The following types of articles will be excluded: letters, editorials/commentaries, reviews, lectures and commentaries.

Data collection and analysis

All published articles identified as potentially relevant by the literature search will be assessed for inclusion in the review. Data from the authors will be obtained where published data provided inadequate information for the review or where relevant data could not be abstracted. Retrieved articles will be assessed and data will be abstracted. Discrepancy regarding inclusion/exclusion of the studies will be resolved by consensus. Preterm gestation will be defined as infant born before 37 weeks of gestation.

Quality of included trials will be evaluated independently by all reviewers using the following criteria:

1. Masking of randomization
2. Masking of intervention
3. Completeness of follow up
4. Masking of outcome assessment
There are three potential answers to these questions ‐ yes, no and can't tell.

The data will be compared for the outcomes outlined in the previous section as follows. A priori subgroup analyses are planned based on (1) gestational age (term and preterm), (2) method of diagnosis of pulmonary hypertension (clinical or echocardiographic), (3) route of administration of sildenafil (oral versus intravenous versus inhalational), and (4) primary or secondary cause of pulmonary hypertension.
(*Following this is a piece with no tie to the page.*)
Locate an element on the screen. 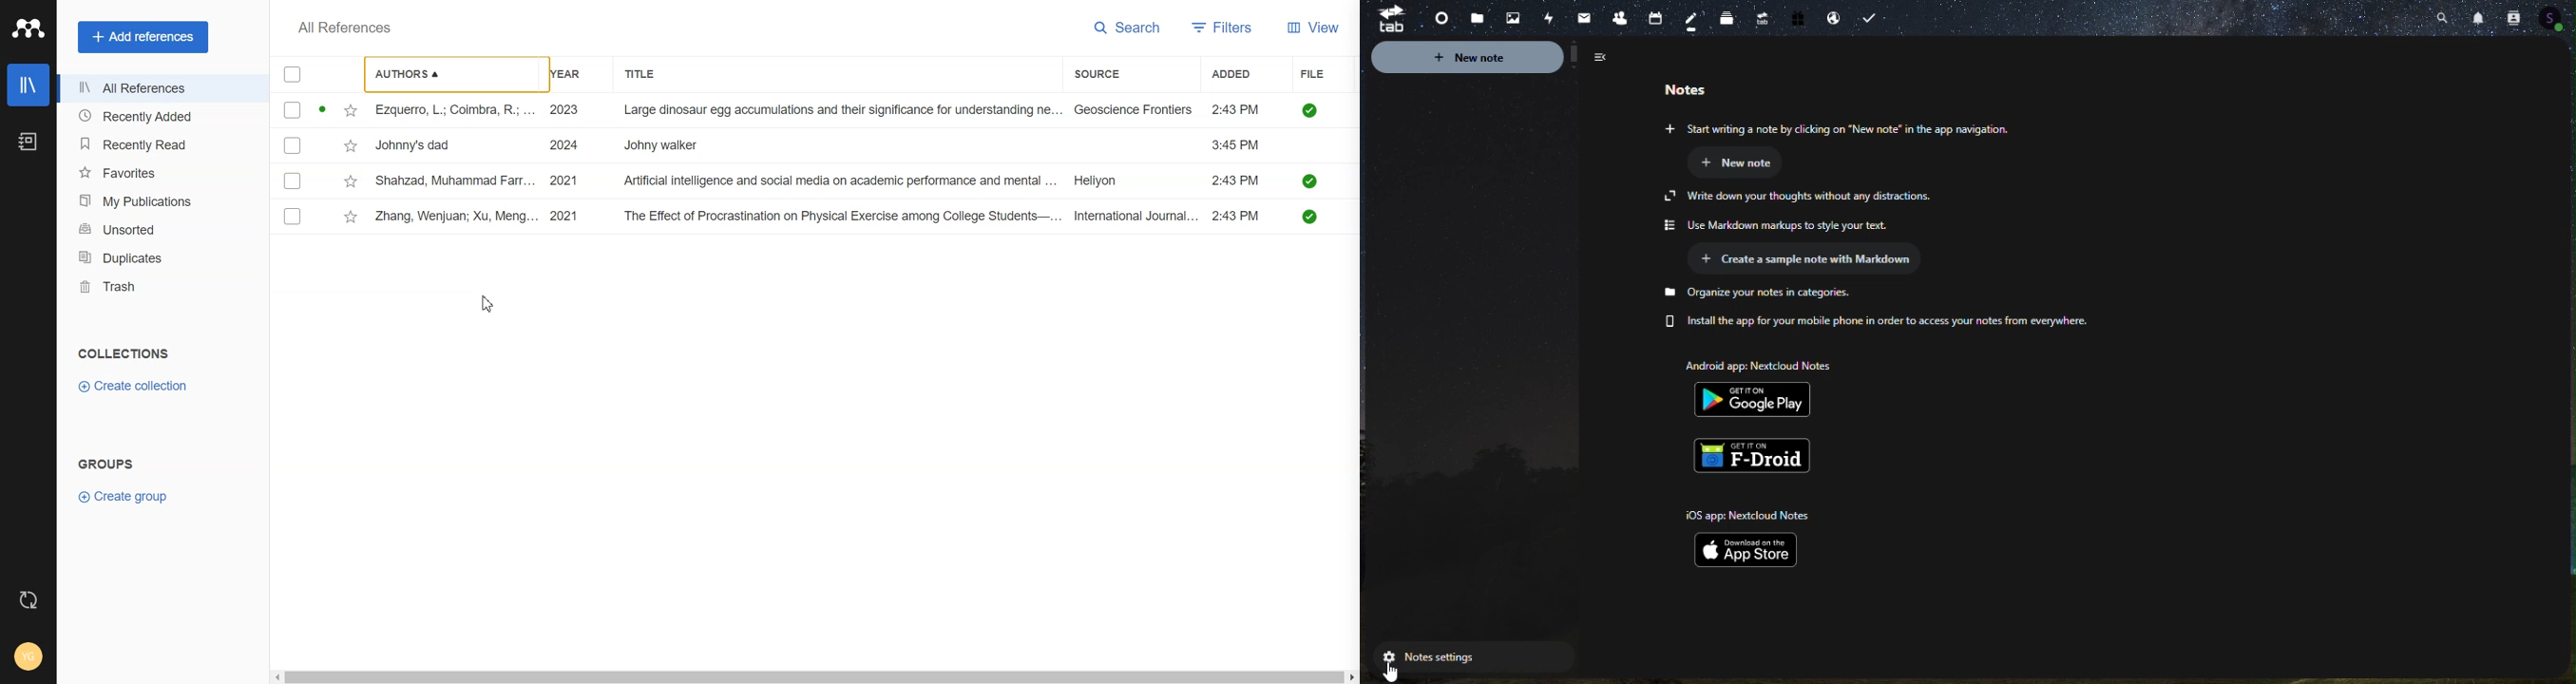 The width and height of the screenshot is (2576, 700). Johny Walker is located at coordinates (669, 146).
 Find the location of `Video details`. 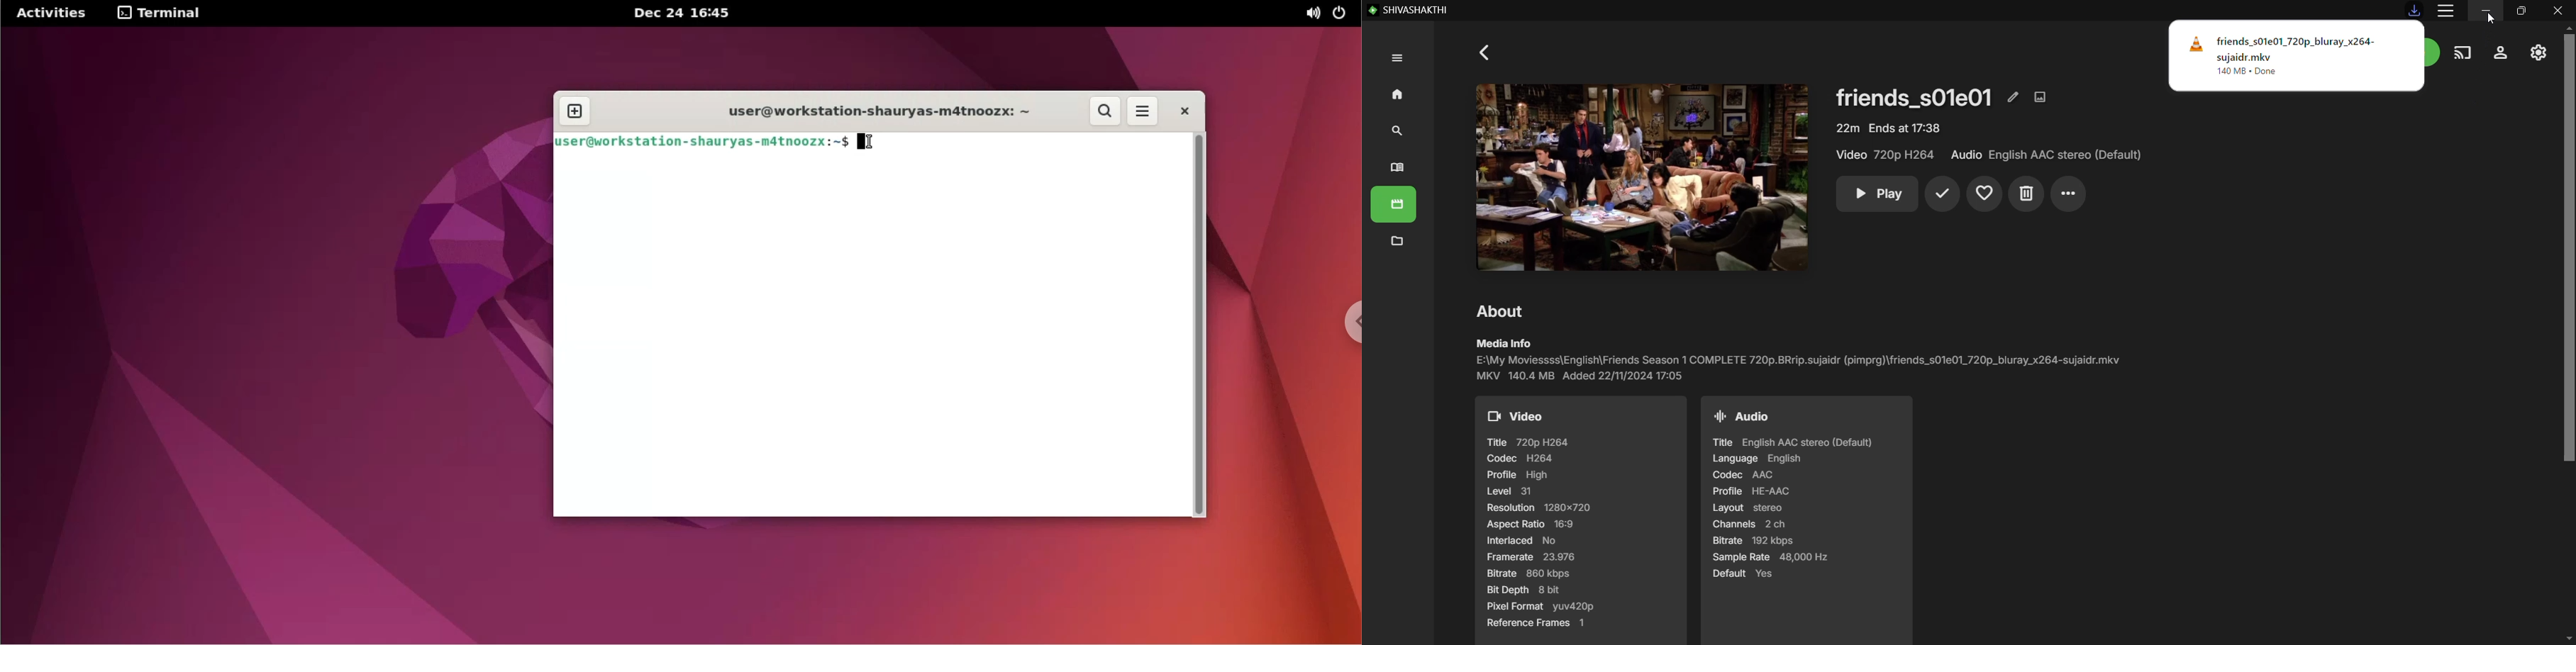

Comparison 1: Sildenafil vs control
Category 1: Type of control intervention
Subgroups: A. Sildenafil vs placebo, B. Sildenafil vs no treatment
Category 2: Gestational age
Subgroups 1. Preterm 2. Term

Comparison 2: Sildenafil versus other pulmonary vasodilator
Category 1: Type of control intervention
Subgroups: A. Sildenafil vs inhaled nitric oxide, B. Sildenafil vs other pulmonary vasodilator
Category 2: Gestational age
Subgroups 1. Preterm 2. Term

Comparison 3: Sildenafil and other pulmonary vasodilator versus other pulmonary vasodilator
Category 1: Type of control intervention
Subgroups: A. Sildenafil and other pulmonary vasodilator vs inhaled nitric oxide, B. Sildenafil and nitric oxide vs other pulmonary vasodilator, C. Sildenafil and nitric oxide vs placebo/no treatment
Category 2: Gestational age
Subgroups 1. Preterm 2. Term

RevMan 4.2 will be used for statistical analysis. Statistical parameters will include relative risk (RR), risk difference (RD), number needed to treat (NNT), number needed to harm (NNH) and weighted mean difference (WMD) when appropriate. Ninety five percent confidence intervals (CI) will be reported for estimates of treatment effects. A fixed effect model will be used for meta‐analyses. Tests for between study heterogeneity including the I2 test will be applied to assess the appropriateness of combining studies.